> WHAT YOU HAVE TO DO:
Translate this sentence from the collision analysis text into Spanish: "From the above charts we can see that the month of August is the most dangerous given its collision, injury and death rates."

> TEXT PROVIDED:

From the above charts we can see that the month of August is the most dangerous given its collision, injury and death rates.

Analysis based on day of the week

After a per month analysis a good idea would be to analyze different day in a week. This will allow us to understand the nature of collisions on weekends and weekdays

In [32]:
table['WEEKDAY'] = pd.to_datetime(table['DATE'])
table_weekday=table.groupby(table.WEEKDAY.dt.weekday_name).sum()[['NUMBER_OF_PERSONS_INJURED','NUMBER_OF_PERSONS_KILLED']].join(table.groupby(table.WEEKDAY.dt.weekday_name).count()['COLLISION_ID'])
table_weekday
Out[32]:
NUMBER_OF_PERSONS_INJURED NUMBER_OF_PERSONS_KILLED COLLISION_ID
WEEKDAY
Friday 63855.0 279.0 254451
Monday 57838.0 315.0 227225
Saturday 59496.0 276.0 209750
Sunday 56736.0 294.0 186717
Thursday 59326.0 236.0 238555
Tuesday 59193.0 256.0 235238
Wednesday 58503.0 228.0 234379
In [33]:
#table_weekday['NUMBER_OF_PERSONS_INJURED'].plot(kind='bar', title='Weekday wise classification', fontsize=15, color = 'green')
table_weekday['COLLISION_ID'].plot(title='Weekday wise classification', fontsize=10, color = 'green')
plt.legend(loc="upper right", prop={'size': 10})
plt.ylabel('No. of Collisions', fontsize=14)
plt.xlabel('Days', fontsize=14)
Out[33]:
Text(0.5, 0, 'Days')

> COLLECTED MATERIAL:

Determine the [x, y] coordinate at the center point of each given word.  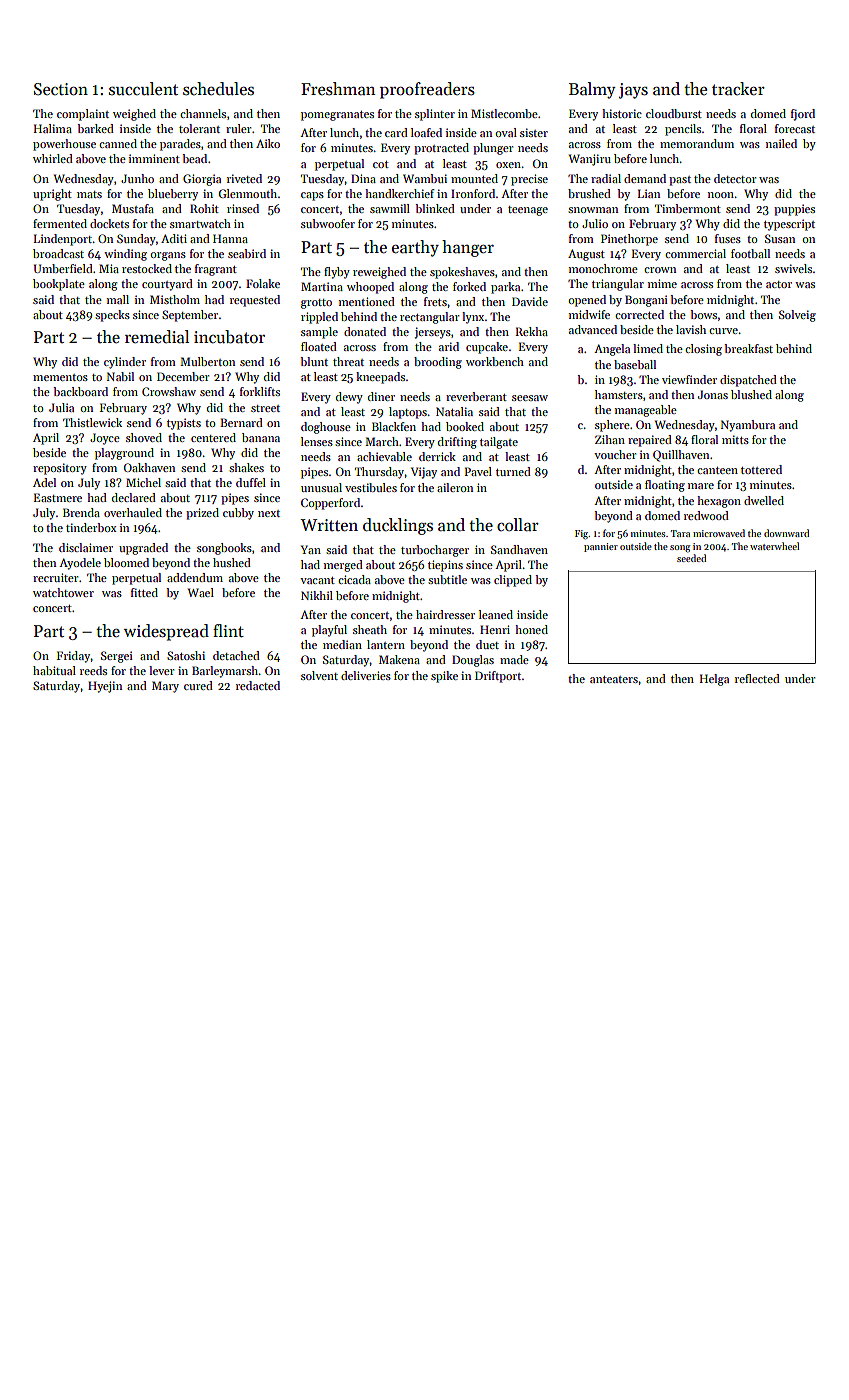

> TASK RESULT:
A partir de los gráficos anteriores podemos ver que el mes de agosto es el más peligroso, dadas sus tasas de colisiones, lesiones y muertes.